§ **INSTRUCTIONS TO FOLLOW**
Report every line from the following entries that contains the string "agent".

──────────

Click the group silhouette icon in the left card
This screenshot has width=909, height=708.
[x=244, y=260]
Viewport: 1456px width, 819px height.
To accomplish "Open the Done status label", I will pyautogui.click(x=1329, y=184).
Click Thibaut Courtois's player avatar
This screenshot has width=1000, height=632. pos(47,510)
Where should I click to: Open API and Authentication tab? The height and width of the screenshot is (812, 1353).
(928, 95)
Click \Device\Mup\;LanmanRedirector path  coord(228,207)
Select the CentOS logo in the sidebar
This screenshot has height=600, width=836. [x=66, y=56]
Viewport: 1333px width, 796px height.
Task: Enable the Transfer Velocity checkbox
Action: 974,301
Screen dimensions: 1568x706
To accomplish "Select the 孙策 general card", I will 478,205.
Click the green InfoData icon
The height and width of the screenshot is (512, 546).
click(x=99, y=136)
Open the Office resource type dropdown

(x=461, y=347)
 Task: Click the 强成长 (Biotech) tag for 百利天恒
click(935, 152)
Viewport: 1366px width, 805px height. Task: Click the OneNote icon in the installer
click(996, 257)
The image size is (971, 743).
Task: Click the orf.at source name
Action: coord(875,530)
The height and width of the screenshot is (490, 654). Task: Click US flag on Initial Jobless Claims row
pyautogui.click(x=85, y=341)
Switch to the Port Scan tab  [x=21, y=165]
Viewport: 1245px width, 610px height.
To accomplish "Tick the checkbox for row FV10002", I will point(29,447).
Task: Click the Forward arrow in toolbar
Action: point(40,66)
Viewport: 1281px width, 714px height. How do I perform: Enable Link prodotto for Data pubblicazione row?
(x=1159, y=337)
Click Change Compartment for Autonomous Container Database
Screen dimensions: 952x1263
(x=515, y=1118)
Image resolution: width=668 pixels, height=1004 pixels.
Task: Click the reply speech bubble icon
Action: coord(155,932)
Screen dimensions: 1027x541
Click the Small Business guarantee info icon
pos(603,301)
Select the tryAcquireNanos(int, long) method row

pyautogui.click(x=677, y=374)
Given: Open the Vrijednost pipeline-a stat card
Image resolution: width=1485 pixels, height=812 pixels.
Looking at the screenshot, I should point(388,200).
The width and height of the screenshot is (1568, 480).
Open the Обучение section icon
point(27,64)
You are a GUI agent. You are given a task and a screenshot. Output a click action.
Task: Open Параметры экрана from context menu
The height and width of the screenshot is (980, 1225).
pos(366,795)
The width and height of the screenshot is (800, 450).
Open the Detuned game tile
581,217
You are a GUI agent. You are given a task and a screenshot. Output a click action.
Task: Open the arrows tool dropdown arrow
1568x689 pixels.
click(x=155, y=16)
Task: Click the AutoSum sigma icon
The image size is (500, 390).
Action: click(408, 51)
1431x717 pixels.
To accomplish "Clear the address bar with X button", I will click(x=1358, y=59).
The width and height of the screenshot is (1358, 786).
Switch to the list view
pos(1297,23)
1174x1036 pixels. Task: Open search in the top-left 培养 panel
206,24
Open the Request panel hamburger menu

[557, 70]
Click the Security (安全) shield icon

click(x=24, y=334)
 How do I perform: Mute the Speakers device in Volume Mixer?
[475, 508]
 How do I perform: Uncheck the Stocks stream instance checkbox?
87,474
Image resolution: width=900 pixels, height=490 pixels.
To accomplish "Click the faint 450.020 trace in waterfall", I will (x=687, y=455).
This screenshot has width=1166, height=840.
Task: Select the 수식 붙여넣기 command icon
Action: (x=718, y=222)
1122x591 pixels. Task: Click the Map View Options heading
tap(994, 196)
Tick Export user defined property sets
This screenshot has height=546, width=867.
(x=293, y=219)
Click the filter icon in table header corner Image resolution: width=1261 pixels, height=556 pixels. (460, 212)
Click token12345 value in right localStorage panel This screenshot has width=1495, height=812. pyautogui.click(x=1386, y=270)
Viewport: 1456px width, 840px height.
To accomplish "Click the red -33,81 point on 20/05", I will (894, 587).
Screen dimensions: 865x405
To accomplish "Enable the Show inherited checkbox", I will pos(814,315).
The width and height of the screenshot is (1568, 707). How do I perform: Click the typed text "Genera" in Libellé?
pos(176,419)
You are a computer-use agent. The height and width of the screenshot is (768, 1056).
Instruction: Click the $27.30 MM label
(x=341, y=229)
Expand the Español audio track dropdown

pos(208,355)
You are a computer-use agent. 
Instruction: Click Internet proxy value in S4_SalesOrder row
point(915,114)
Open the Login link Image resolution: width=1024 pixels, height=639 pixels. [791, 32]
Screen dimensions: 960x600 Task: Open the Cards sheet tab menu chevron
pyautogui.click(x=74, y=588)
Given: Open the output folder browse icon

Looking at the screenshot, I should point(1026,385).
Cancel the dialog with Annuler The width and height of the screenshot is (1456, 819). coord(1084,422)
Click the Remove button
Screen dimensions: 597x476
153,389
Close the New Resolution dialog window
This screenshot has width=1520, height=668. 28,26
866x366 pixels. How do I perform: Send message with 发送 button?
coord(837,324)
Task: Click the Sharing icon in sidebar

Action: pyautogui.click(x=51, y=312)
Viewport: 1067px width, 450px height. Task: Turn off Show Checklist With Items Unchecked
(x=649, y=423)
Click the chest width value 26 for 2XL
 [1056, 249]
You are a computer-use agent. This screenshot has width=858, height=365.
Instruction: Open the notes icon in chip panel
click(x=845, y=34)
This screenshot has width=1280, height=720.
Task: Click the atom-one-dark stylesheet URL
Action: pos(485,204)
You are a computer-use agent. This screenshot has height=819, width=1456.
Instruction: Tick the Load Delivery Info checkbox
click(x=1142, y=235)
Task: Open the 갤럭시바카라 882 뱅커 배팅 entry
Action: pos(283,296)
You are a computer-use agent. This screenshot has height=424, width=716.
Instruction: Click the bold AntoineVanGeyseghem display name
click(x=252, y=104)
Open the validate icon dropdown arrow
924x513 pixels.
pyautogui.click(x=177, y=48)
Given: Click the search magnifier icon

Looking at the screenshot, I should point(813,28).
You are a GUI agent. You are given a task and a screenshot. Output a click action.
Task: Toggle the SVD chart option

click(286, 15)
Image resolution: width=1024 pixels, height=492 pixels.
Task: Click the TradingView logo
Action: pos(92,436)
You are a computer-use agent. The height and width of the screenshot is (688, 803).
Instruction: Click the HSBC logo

──────────

§ **FINAL ANSWER**
You are a GUI agent. You are given a task and a screenshot. Output a click action.
You are a GUI agent. You are given a task and a screenshot. Output a click action.
You are a computer-use agent. The height and width of the screenshot is (768, 1056).
You are a computer-use agent. 
You are a computer-use agent. This screenshot has width=858, height=365.
You are a computer-use agent. This screenshot has height=819, width=1456.
You are a computer-use agent. This screenshot has height=424, width=716.
You are a GUI agent. You are given a task and a screenshot. Output a click action.
You are a computer-use agent. The height and width of the screenshot is (688, 803).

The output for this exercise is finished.